Soon I’m taking more new artwork to the Caplan Art Designs gallery. I’ve put the hanging wire on the backs of the latest 3 new works and as I worked I thought of various things I’ve learned, over the past umpteen years as a professional artist, about prepping artwork for display and delivery.
Here are 10 tips along with a picture of me wiring one of my new pieces:
2. Place the artwork face down on a soft surface large enough to hold my art and my tools.
3. Put the clearly typed label on the back of the artwork in the correct position so that I always know which end is “up”.
4. Use quality “D” rings and screws – NOT the saw-tooth hangers or any other cheap-o hanging method that will come loose over time and let the art fall to the floor unexpectedly.
5. Pre-drill the holes in the wood where the screws will go. (Measure for hole placement at least 2 times)
6. Carefully remove any drill-dust so it will not transfer to and/or mar the art surface.
7. Put a bit of Liquid Nails onto the tip of the screw just prior to screwing it into wood so that the screw will not come loose.
8. Use coated hanging wire – even if it is more expensive – it is kinder to my hands, my gallery owners hands and ultimately my client’s hands.
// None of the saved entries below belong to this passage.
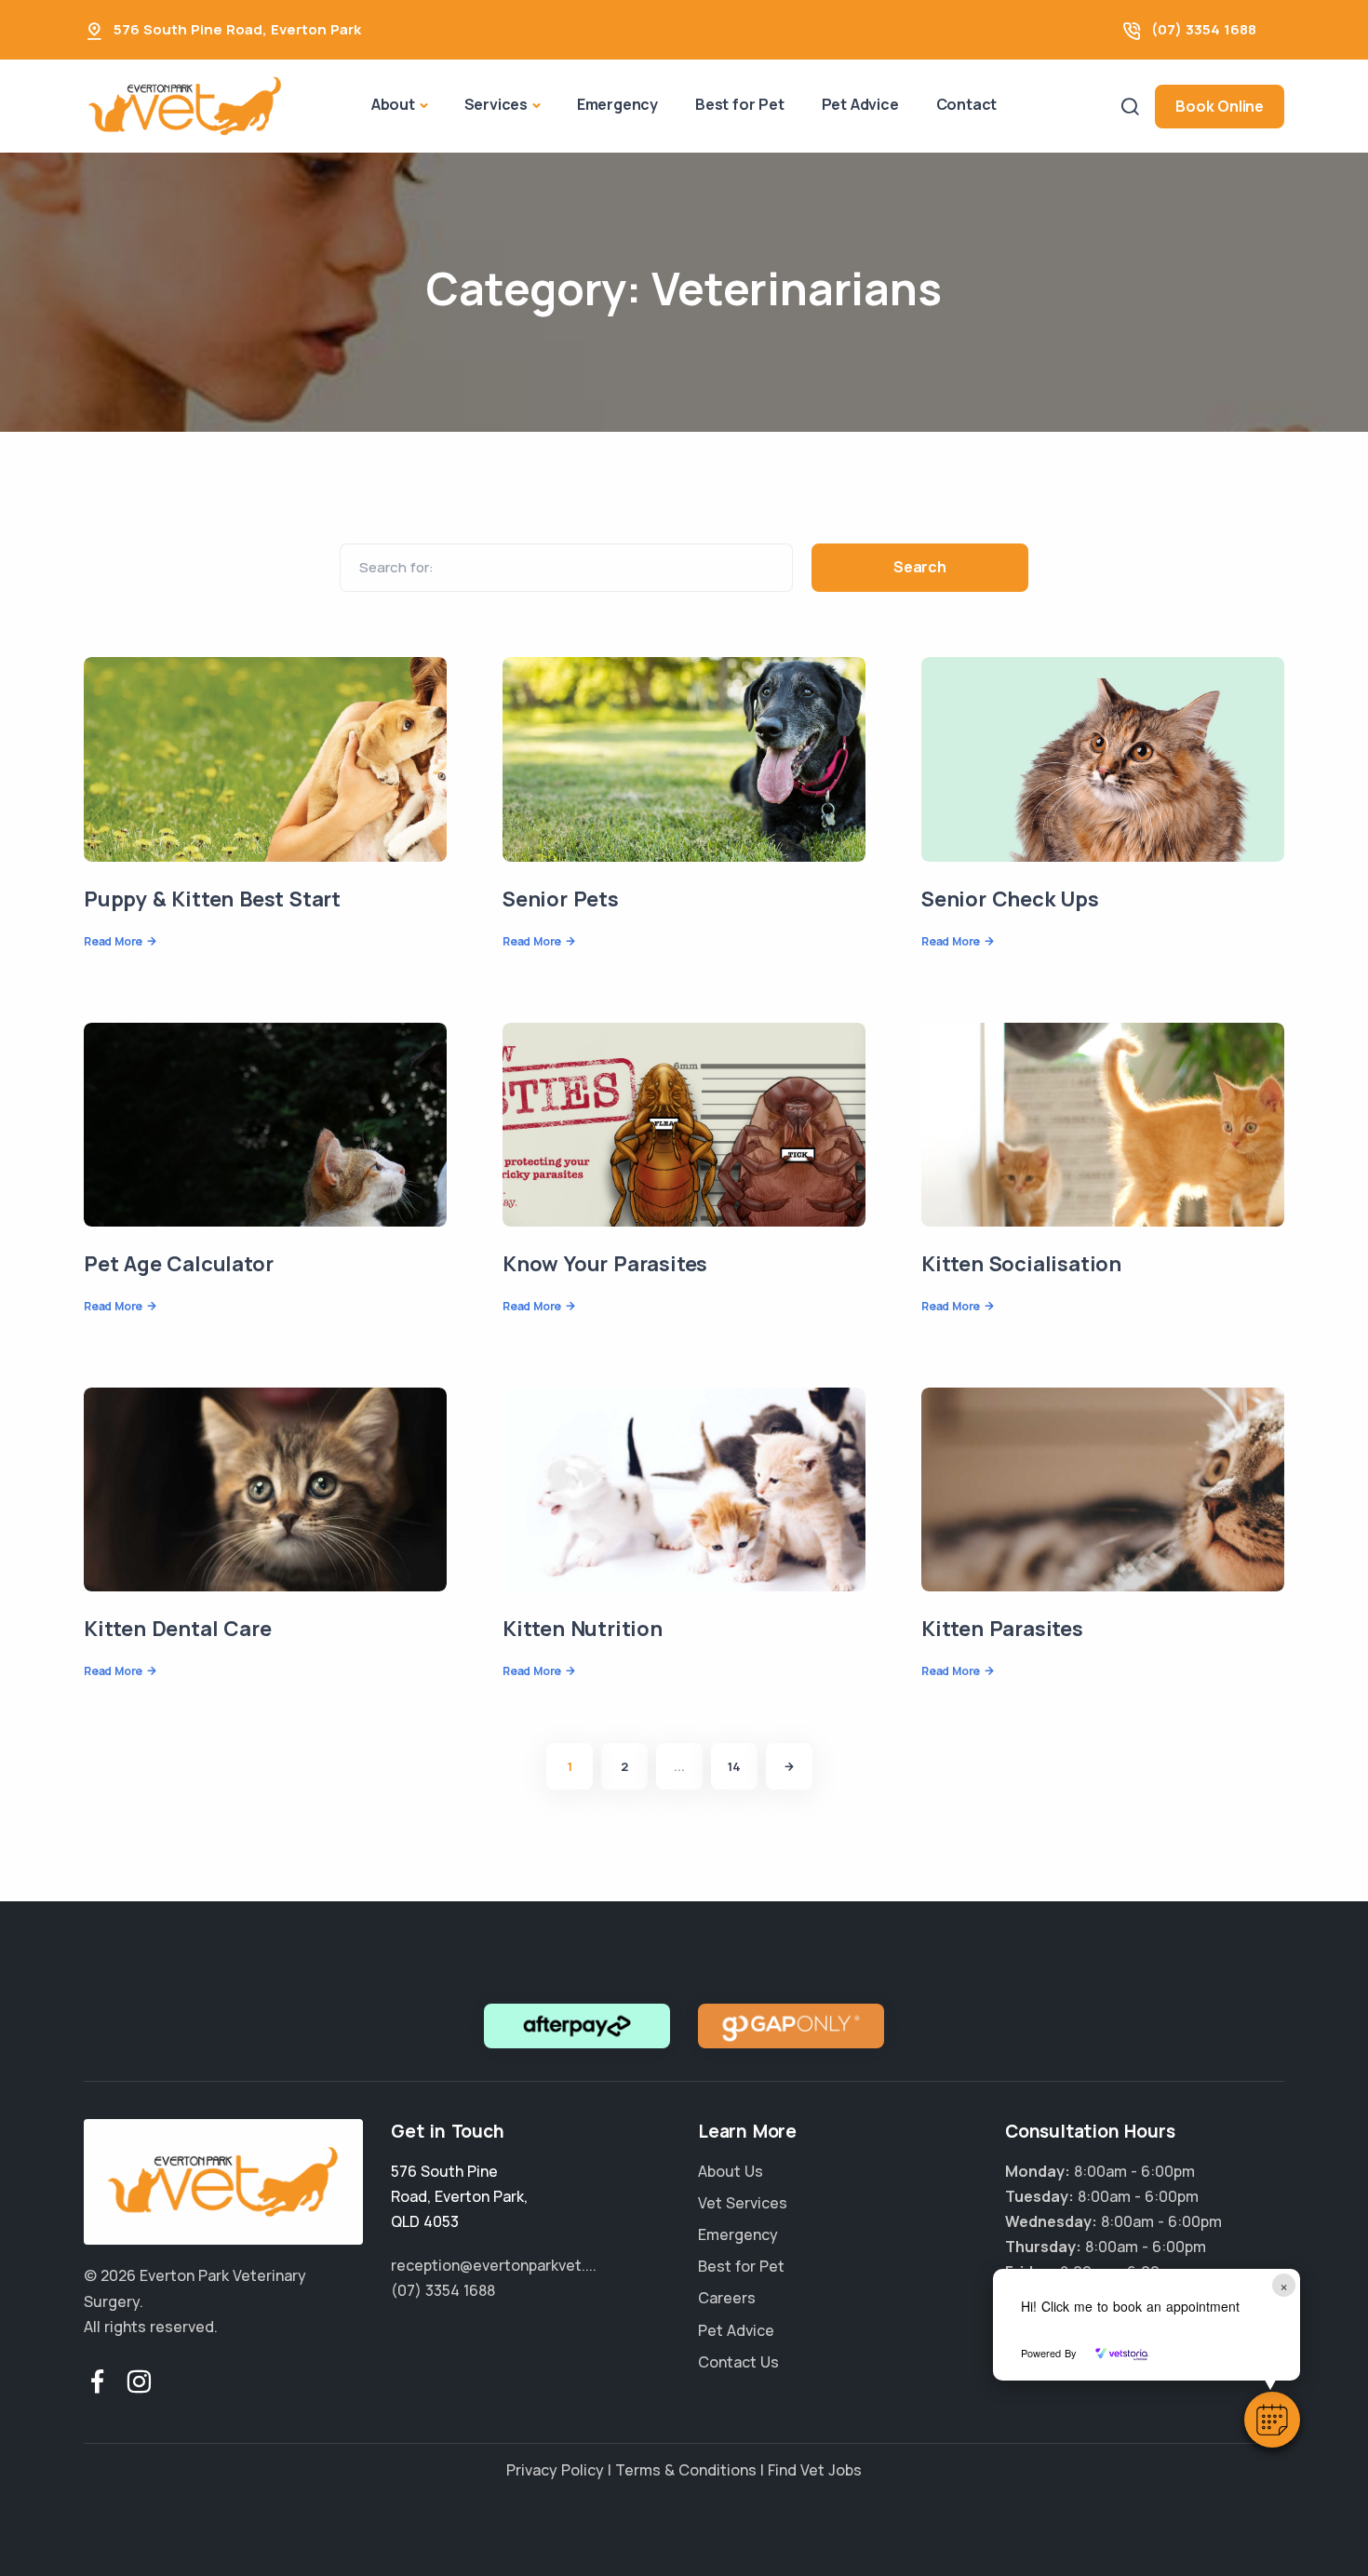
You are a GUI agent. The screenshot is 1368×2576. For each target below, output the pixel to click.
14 (734, 1766)
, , (459, 2196)
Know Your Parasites (605, 1264)
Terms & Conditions (686, 2470)
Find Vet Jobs (815, 2470)
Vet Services (742, 2203)
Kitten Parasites (1002, 1629)
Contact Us (738, 2362)
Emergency (617, 104)
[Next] (789, 1766)
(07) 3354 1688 (1203, 29)
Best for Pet (740, 104)
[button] (1272, 2420)
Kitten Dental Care (177, 1629)
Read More (113, 941)
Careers (727, 2298)
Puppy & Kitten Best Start (212, 899)
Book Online (1219, 106)
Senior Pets (561, 899)
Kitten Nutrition (583, 1629)
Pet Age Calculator (178, 1264)
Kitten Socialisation (1021, 1264)
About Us (730, 2171)
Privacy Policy (555, 2470)
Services (496, 104)
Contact (967, 104)
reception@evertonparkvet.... (494, 2265)
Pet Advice (860, 104)
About (393, 104)
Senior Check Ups (1010, 899)
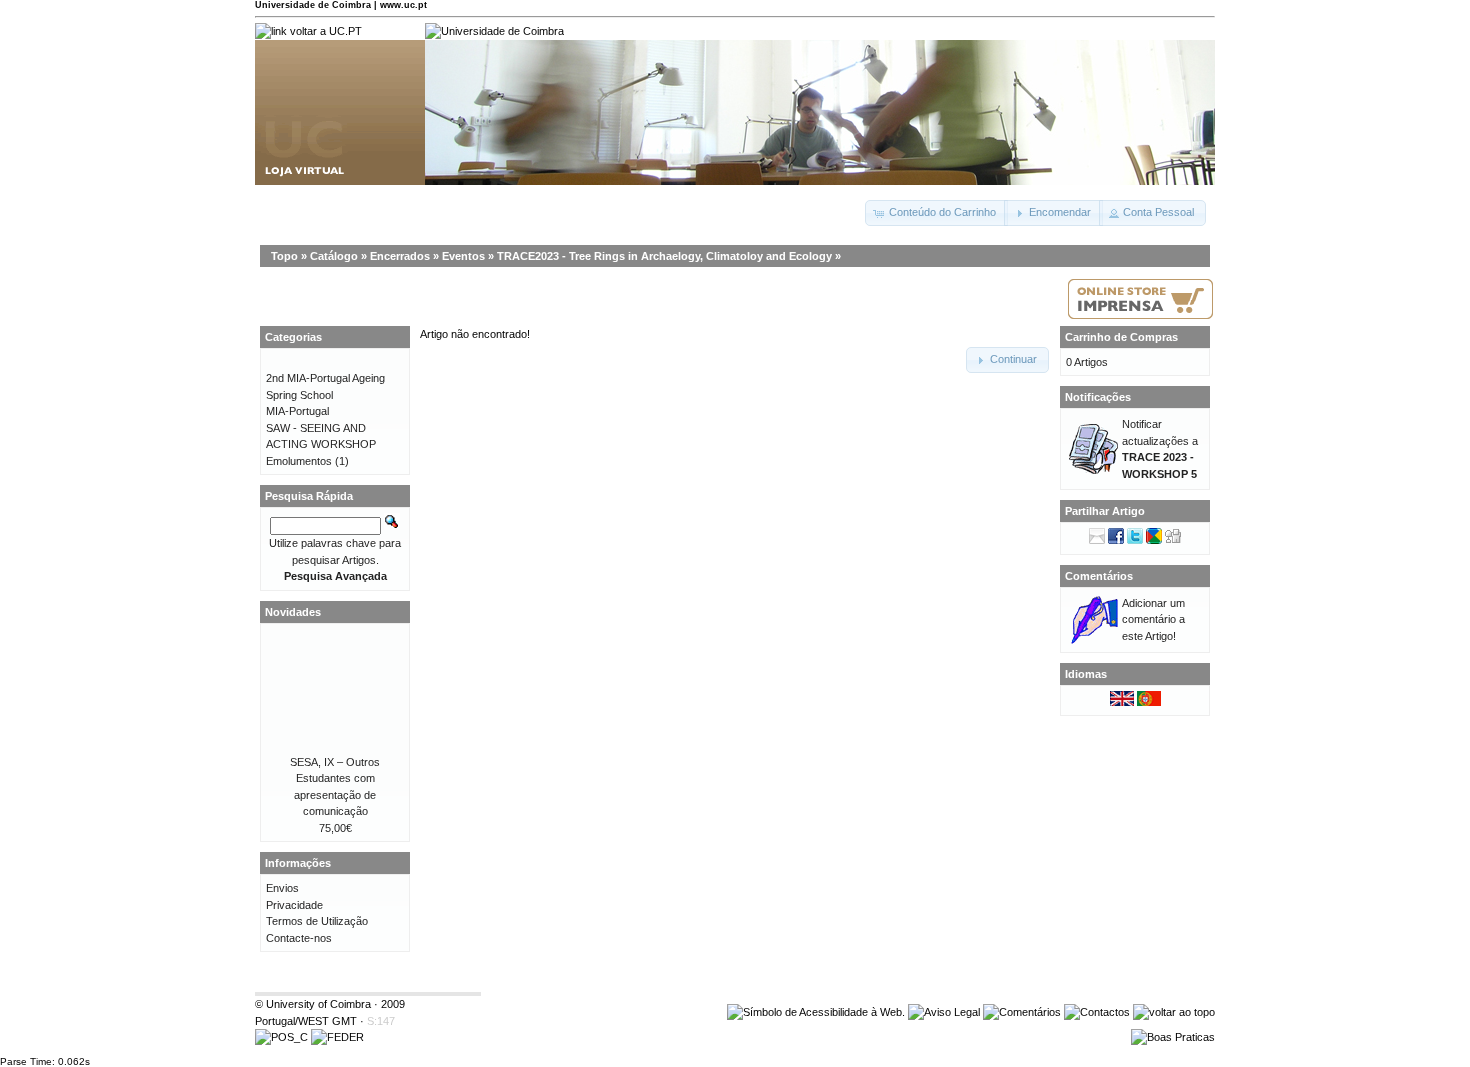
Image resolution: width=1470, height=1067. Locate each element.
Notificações (1098, 397)
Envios (282, 888)
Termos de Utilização (317, 921)
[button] (936, 213)
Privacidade (294, 905)
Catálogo (334, 256)
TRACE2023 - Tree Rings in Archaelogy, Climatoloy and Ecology (664, 256)
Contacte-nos (299, 938)
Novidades (293, 612)
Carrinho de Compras (1121, 337)
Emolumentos (299, 461)
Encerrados (400, 256)
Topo (284, 256)
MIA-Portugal (297, 411)
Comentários (1099, 576)
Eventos (463, 256)
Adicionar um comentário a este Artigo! (1153, 619)
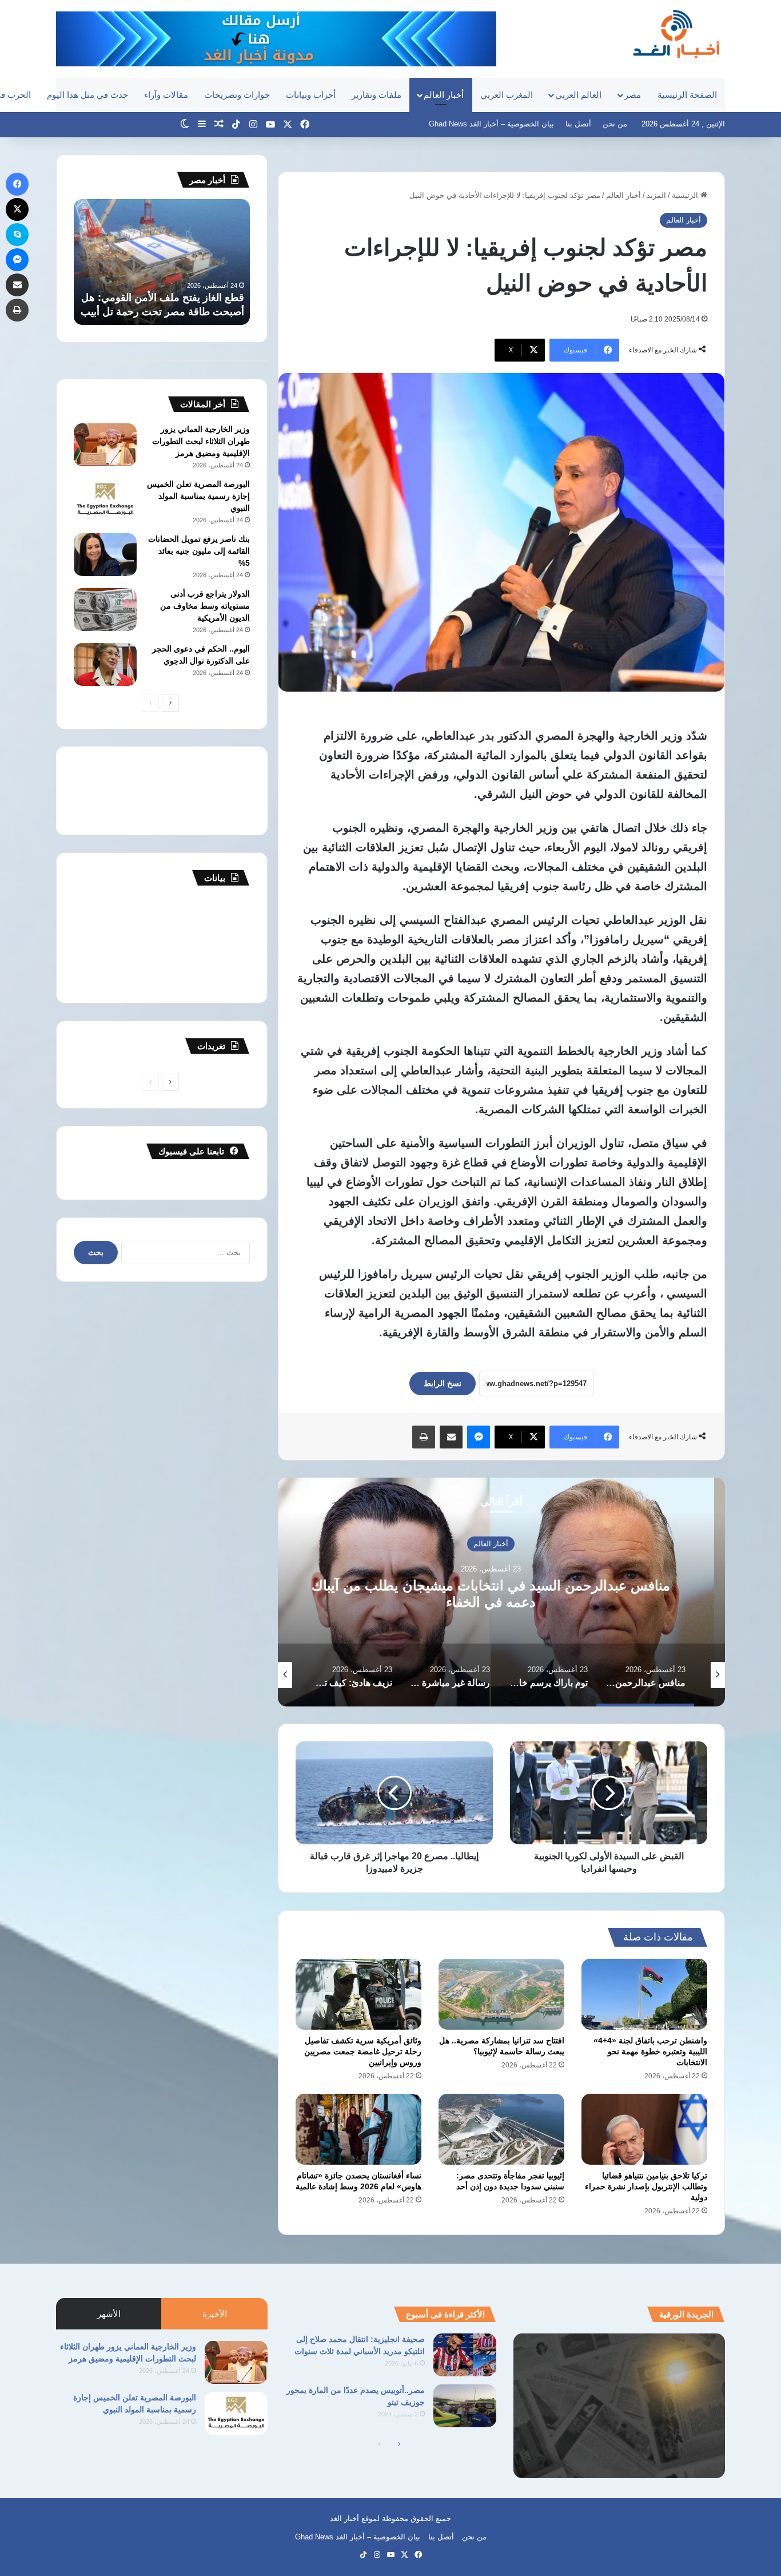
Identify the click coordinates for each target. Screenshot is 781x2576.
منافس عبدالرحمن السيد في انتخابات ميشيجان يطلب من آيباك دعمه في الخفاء (501, 1593)
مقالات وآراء (166, 95)
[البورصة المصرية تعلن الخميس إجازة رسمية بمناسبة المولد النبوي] (105, 499)
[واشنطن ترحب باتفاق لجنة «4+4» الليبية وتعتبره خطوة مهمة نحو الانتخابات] (644, 1994)
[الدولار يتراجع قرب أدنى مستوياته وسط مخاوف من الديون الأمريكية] (105, 609)
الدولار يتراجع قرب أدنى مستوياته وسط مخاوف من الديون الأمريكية (205, 605)
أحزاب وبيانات (311, 95)
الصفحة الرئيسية (687, 95)
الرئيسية (686, 195)
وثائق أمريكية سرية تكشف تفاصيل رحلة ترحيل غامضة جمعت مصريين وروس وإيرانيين (362, 2051)
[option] (501, 1592)
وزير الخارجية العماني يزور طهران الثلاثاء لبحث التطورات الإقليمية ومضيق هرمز (201, 441)
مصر (632, 95)
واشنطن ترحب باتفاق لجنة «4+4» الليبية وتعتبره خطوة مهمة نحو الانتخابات (650, 2051)
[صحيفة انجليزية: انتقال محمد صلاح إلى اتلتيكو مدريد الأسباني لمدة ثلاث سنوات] (464, 2354)
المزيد (656, 195)
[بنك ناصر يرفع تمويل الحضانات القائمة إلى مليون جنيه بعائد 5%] (105, 554)
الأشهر (109, 2314)
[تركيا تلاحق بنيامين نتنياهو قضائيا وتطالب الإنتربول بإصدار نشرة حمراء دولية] (644, 2129)
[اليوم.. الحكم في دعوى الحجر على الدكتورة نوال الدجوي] (105, 664)
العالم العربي (578, 95)
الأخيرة (214, 2314)
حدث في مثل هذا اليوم (87, 95)
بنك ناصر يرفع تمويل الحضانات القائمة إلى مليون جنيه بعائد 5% (199, 550)
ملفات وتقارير (376, 95)
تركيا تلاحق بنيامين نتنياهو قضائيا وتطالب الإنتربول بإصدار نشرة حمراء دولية (646, 2186)
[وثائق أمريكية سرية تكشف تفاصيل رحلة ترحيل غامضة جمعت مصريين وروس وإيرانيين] (358, 1994)
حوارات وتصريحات (237, 95)
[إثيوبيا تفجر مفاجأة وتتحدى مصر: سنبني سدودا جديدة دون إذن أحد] (501, 2129)
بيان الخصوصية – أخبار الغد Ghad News (491, 124)
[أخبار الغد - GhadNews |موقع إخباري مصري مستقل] (676, 33)
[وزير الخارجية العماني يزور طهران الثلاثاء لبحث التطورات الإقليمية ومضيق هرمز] (105, 444)
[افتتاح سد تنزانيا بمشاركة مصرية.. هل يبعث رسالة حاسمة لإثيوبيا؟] (501, 1994)
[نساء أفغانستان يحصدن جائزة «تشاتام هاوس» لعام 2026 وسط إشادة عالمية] (358, 2129)
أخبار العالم (444, 95)
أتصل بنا (578, 124)
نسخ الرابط (442, 1383)
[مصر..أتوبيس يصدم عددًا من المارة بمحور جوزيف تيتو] (464, 2405)
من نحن (615, 124)
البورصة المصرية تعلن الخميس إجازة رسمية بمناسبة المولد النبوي (198, 496)
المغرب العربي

Leave enough slack in the wire that a hand can easily reach behind and position it over a hook.
9. Do the best to make the backs of the artwork as neat as the front. The wire and label matter because without them there will be nothing on the wall for anyone to see. Without a clear label the gallery owner won’t know what art is what – and thus won’t display it. How art looks on the wall is often all down to the wire. Literally.
10. During delivery – aka stacking art in the car in prep for driving to the gallery in a Zen-cool calm fashion – nest the artworks together face to face – i.e the face of one artwork next to the face of another artwork – with some soft padding between them like a towel or blanket, using the Russian-doll method of stacking; largest on bottom and in succeeding sizes until the smallest is on top. (Shipping art is another topic…)
Sue Clancy in her studio wiring her fine art in preparation for an exhibit
Details about my upcoming exhibit is here: fb.me/1pQ0TfItC
About a year ago I began working towards my upcoming October exhibit at Caplan Art Designs. From a book I’d created years ago with Dr. Bob Hoke titled “Dr. Bob’s Emotional Repair Program First Aid Kit” (aka The First Aid Kit) I selected a ‘living well’ aspect to explore via fine art. Then I spent the next year making art.
The aspect I’d selected from The First Aid Kit was: (and I’m paraphrasing) “happiness is not about getting what you want from the external world – it’s how you interpret the things you perceive in the external world”. (You can see some sample pages from The First Aid Kit here: https://sueclancy.com/artist-books/ – and you can see links for getting either an ebook copy or a print copy of it there too. )
So fast forwarding to now: a year’s worth of artwork has been created and/or selected by the gallery and I’m working on the paperwork for my exhibit. The gallery likes to have an “exhibit statement” i.e. they want me to create some text based handle by which people visiting my exhibit could have a framework, a context, for understanding my work. I came up with this:
By Sue Clancy
(exhibit statement for exhibit at The Daily in the Pearl October 2016 via Caplan Art Designs)
I read somewhere that “Happiness is a skill to be practiced like the violin” and I asked myself “How do I practice happiness?” Then after attending a friend’s mother’s 90th birthday party I began thinking about how our lives are made up of patterns; patterns in nature, patterns in culture, as well as our own mental patterns or habits of mind. So I began to collect, from my daily life, “pleasant patterns” of happiness and have recreated those moments for you.